\myheading{Using Z3 theorem prover to prove equivalence of some weird alternative to XOR operation}
\label{weird_XOR}

\leveldown{}

(The test was first published in my blog at April 2015: \url{http://blog.yurichev.com/node/86}).

There is a ``A Hacker's Assistant'' program\footnote{\url{http://www.hackersdelight.org/}} (\emph{Aha!}) written by Henry Warren,
who is also the author of the great ``Hacker's Delight'' book.

The \emph{Aha!} program is essentially \emph{superoptimizer}\footnote{\url{http://en.wikipedia.org/wiki/Superoptimization}},
which blindly brute-force a list of some generic RISC CPU instructions to achieve shortest possible (and jumpless or branch-free) 
CPU code sequence for desired operation.
For example, \emph{Aha!} can find jumpless version of abs() function easily.

Compiler developers use superoptimization to find shortest possible (and/or jumpless) code,
but I tried to do otherwise---to find longest code for some primitive operation.
I tried \emph{Aha!} to find equivalent of basic XOR operation without usage of the actual XOR instruction,
and the most bizarre example \emph{Aha!} gave is:

\begin{lstlisting}
Found a 4-operation program:
   add   r1,ry,rx
   and   r2,ry,rx
   mul   r3,r2,-2
   add   r4,r3,r1
   Expr: (((y & x)*-2) + (y + x))
\end{lstlisting}

And it's hard to say, why/where we can use it, maybe for obfuscation, I'm not sure.
I would call this \emph{suboptimization} (as opposed to \emph{superoptimization}).
Or maybe \emph{superdeoptimization}.

But my another question was also, is it possible to prove that this is correct formula at all?
The \emph{Aha!} checking some input/output values against XOR operation, but of course, not all the possible values.
It is 32-bit code, so it may take very long time to try all possible 32-bit inputs to test it.
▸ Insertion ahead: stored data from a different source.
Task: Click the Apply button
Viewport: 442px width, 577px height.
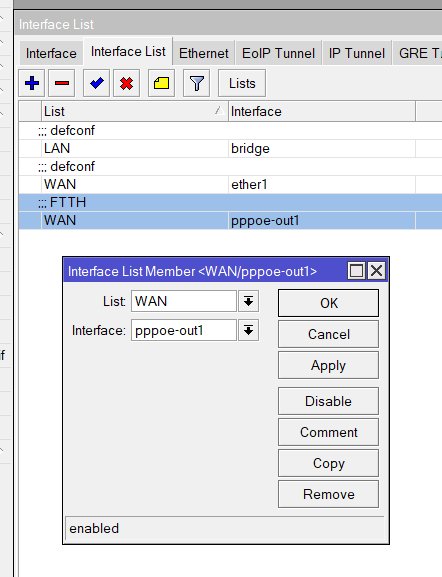Action: click(x=328, y=365)
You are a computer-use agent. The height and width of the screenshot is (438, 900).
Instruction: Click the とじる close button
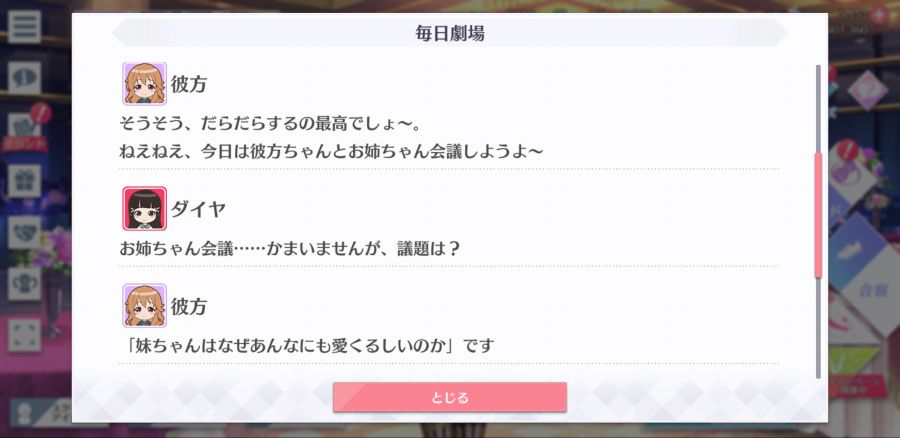tap(449, 397)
We can try Z3 theorem prover for the job. It's called \emph{prover}, after all.

So I wrote this:

\begin{lstlisting}
#!/usr/bin/python
from z3 import *

x = BitVec('x', 32)
y = BitVec('y', 32)
output = BitVec('output', 32)
s = Solver()
s.add(x^y==output)
s.add(((y & x)*0xFFFFFFFE) + (y + x)!=output)
print s.check()
\end{lstlisting}

In plain English language, this means
``are there any case for $x$ and $y$ where $x \oplus y$ doesn't equals to $((y \& x)*-2) + (y + x)$?''
\dots and Z3 prints ``unsat'', meaning, it can't find any counterexample to the equation.
So this \emph{Aha!} result is proved to be working just like XOR operation.

Oh, I also tried to extend the formula to 64 bit:

\begin{lstlisting}
#!/usr/bin/python
from z3 import *

x = BitVec('x', 64)
y = BitVec('y', 64)
output = BitVec('output', 64)
s = Solver()
s.add(x^y==output)
s.add(((y & x)*0xFFFFFFFE) + (y + x)!=output)
print s.check()
\end{lstlisting}

Nope, now it says ``sat'', meaning, Z3 found at least one counterexample.
Oops, it's because I forgot to extend -2 number to 64-bit value:

\begin{lstlisting}
#!/usr/bin/python
from z3 import *

x = BitVec('x', 64)
y = BitVec('y', 64)
output = BitVec('output', 64)
s = Solver()
s.add(x^y==output)
s.add(((y & x)*0xFFFFFFFFFFFFFFFE) + (y + x)!=output)
print s.check()
\end{lstlisting}

Now it says ``unsat'', so the formula given by \emph{Aha!} works for 64-bit code as well.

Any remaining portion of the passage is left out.